/pyBCS

A python library to create BioTuring Compressed Study (bcs) files

Primary LanguagePythonMIT LicenseMIT

pyBCS

This is a python library to create a BioTuring Compressed Study (bcs) file from an AnnData (scanpy) object.

bcs files can be imported directly into BBrowser, a software for single-cell data.

Visit our github for more detail.

Installation

pip install pyBCS-bioturing

Example

Scanpy

from pyBCS import scanpy2bcs
scanpy2bcs.format_data("/mnt/example/data.h5ad", "/mnt/example/data.bcs",
                        input_format="h5ad", graph_based="louvain")
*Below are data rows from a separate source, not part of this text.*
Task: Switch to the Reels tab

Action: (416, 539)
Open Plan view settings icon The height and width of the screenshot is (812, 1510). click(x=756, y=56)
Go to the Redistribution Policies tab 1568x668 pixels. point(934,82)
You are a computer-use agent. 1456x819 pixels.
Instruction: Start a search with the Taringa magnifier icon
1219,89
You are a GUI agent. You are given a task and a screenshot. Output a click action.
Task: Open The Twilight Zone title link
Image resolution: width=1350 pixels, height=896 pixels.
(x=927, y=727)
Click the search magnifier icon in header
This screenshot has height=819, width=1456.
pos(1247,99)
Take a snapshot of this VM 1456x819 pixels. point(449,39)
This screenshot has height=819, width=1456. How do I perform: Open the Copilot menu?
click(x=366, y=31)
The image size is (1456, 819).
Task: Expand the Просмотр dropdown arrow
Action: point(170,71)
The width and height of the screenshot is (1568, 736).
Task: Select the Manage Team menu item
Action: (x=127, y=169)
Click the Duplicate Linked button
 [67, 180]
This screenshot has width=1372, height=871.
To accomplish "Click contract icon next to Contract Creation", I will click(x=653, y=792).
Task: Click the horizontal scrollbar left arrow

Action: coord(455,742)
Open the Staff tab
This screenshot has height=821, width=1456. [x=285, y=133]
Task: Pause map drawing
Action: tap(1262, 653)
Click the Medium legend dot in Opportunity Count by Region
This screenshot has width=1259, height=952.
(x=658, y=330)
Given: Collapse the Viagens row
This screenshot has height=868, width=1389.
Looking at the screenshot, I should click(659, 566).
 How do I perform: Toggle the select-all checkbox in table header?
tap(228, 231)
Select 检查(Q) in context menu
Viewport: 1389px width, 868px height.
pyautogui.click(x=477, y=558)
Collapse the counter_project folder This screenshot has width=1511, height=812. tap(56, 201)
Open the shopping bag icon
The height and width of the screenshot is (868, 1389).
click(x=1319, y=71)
If your data has antibody-derived tags (ADT), you can put ADT expression data in the obs as cell metadata with a distinguishable suffix. For example, ADT expression of CD45 will be CD45_TotalSeqC. In such cases, you can declare cite_seq_suffix when using format_data():

scanpy2bcs.format_data("/mnt/example/data.h5ad", "/mnt/example/data.bcs",
                       input_format="h5ad", graph_based="louvain", cite_seq_suffix="_TotalSeqC")

SPRING

from pyBCS import scanpy2bcs
scanpy2bcs.format_data("/mnt/example/spring_study", "/mnt/example/data.bcs",
                        input_format="spring",
                        graph_based="louvain")

Loom

from pyBCS import scanpy2bcs
scanpy2bcs.format_data("/mnt/example/data.loom", "/mnt/example/data.bcs",
                        input_format="loom",
                        barcode_name="CellID",
                        feature_name="Gene",
                        dimred_keys={"tsne":["tsne1", "tsne2"]})

Abloom

from pyBCS import scanpy2bcs
scanpy2bcs.format_data("/mnt/example/data.loom", "/mnt/example/data.bcs",
                        input_format="abloom",
                        barcode_name="observation_id",
                        feature_name="accession_id",
                        graph_based="cluster")